WHAT IS NEEDED: Write out the stretch of the essay on learning from the deep end from "Here’s a list of things that are really" through "of that field.", word for word.

Learning from the deep end

14 May 2018
14 May 2018
West Lafayette, IN
3 mins

Here’s a list of things that are really interesting.

Here’s a list of things that aren’t that interesting (on face).

For some reason, when we decide to teach ourselves or other people new topics, we almost always begin with the “basics” or the “beginner” material, which are never the most interesting parts of that field.

Sometimes, that’s necessary — you need to learn addition before you can think about shapes that live in √2 dimensions, and you need to learn about gravity before you can learn about Kugelblitz — black holes made of pure energy.

But most of the time, this start-from-the-very-basics attitude isn’t really necessary, and just adds to the boredom and cognitive load of starting to learn a completely new topic where you usually feel super dumb and unproductive. When I teach myself a new topic, I never start from the basics.

That’s not to say basics aren’t important, obviously; we have to learn foundational knowledge at some point. But it usually isn’t critical until far after the initial few weeks or months or even years.

Whenever we enter a completely new area of knowledge, like a new language or a new field of science or a new topic entirely like European history or programming, we should always try to start by learning about the most interesting parts of the field, which is unsurprisingly almost never the “beginner” material.

In my experience, just because something isn’t beginner material doesn’t mean it’s impossible to understand for novices. It might take some reading and re-reading, yes. But things that are super interesting and moderately challenging to understand are actually easier learned than things that are super boring and moderately easy, because we enjoy reading about things that are interesting to us.

Stored data entries:

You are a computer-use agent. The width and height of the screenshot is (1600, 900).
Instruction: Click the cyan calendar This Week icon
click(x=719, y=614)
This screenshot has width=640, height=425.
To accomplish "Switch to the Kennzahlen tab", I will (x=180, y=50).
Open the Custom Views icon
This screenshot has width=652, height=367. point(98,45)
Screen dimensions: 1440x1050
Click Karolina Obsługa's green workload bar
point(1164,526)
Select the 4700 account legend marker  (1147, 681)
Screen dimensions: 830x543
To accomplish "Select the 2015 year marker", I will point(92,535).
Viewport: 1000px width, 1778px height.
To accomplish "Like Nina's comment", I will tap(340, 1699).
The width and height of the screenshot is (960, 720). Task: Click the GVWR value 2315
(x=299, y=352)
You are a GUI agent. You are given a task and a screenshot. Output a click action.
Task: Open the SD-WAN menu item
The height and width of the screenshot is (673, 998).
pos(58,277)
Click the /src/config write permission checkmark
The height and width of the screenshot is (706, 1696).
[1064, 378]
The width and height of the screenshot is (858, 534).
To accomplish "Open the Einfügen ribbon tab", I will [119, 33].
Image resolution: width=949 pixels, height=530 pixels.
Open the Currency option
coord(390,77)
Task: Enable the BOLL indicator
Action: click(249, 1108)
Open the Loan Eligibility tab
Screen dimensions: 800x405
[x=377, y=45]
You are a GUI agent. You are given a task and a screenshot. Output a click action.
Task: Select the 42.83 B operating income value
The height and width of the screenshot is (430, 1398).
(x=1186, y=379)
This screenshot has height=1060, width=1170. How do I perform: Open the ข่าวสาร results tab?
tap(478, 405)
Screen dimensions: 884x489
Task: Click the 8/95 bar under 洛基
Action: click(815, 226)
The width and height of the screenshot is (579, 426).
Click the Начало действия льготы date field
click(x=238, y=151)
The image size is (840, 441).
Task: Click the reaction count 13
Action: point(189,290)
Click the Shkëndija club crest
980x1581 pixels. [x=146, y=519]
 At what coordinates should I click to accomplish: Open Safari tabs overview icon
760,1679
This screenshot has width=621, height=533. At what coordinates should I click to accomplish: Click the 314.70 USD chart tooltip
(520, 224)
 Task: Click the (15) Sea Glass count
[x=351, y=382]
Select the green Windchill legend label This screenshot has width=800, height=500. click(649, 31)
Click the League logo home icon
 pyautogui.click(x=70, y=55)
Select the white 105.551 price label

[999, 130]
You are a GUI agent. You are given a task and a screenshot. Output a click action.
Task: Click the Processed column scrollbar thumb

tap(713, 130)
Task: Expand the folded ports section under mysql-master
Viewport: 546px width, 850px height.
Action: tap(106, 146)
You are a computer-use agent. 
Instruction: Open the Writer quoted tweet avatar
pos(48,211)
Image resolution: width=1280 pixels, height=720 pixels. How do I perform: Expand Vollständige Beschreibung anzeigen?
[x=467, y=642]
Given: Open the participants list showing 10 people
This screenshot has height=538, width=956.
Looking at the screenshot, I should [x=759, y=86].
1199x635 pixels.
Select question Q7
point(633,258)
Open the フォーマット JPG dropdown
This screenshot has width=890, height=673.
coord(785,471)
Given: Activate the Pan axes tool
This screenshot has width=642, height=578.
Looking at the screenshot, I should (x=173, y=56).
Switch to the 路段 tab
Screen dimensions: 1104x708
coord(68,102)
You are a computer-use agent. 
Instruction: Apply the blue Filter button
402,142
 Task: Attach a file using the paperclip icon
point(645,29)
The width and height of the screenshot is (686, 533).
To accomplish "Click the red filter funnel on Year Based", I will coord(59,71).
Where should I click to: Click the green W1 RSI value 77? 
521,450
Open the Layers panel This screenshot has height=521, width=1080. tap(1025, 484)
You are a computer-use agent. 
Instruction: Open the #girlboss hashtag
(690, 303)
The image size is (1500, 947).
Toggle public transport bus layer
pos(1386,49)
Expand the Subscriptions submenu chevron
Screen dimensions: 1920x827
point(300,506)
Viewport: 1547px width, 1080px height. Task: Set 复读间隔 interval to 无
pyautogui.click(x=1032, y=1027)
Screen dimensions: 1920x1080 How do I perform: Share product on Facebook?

WRITTEN RESPONSE:
Here’s a list of things that are really interesting.

Here’s a list of things that aren’t that interesting (on face).

For some reason, when we decide to teach ourselves or other people new topics, we almost always begin with the “basics” or the “beginner” material, which are never the most interesting parts of that field.